DATA EXCERPTS:
- - -

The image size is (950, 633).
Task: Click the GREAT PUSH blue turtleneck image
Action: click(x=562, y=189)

- - -

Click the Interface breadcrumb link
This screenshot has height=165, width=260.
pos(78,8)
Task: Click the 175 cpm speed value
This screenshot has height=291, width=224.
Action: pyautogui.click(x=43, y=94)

- - -

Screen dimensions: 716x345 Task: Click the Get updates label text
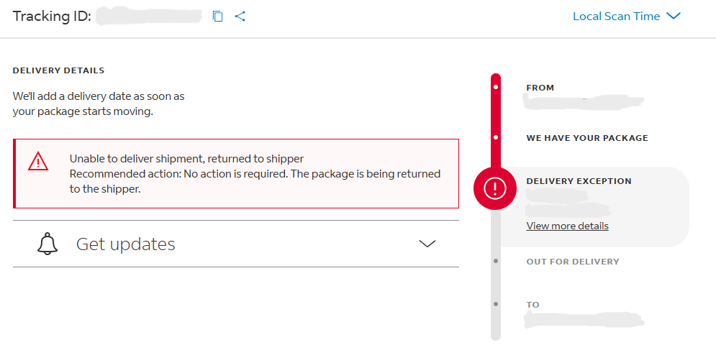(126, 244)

- - -

WRITTEN EXERCISE:
Please copy out the lines running from the line with "Task: Click the 175 cpm speed value" up to and including the line with "Action: pyautogui.click(x=43, y=94)", keeping each one unchanged.

ANSWER TO THIS TASK:
Task: Click the 175 cpm speed value
This screenshot has height=291, width=224.
Action: pyautogui.click(x=43, y=94)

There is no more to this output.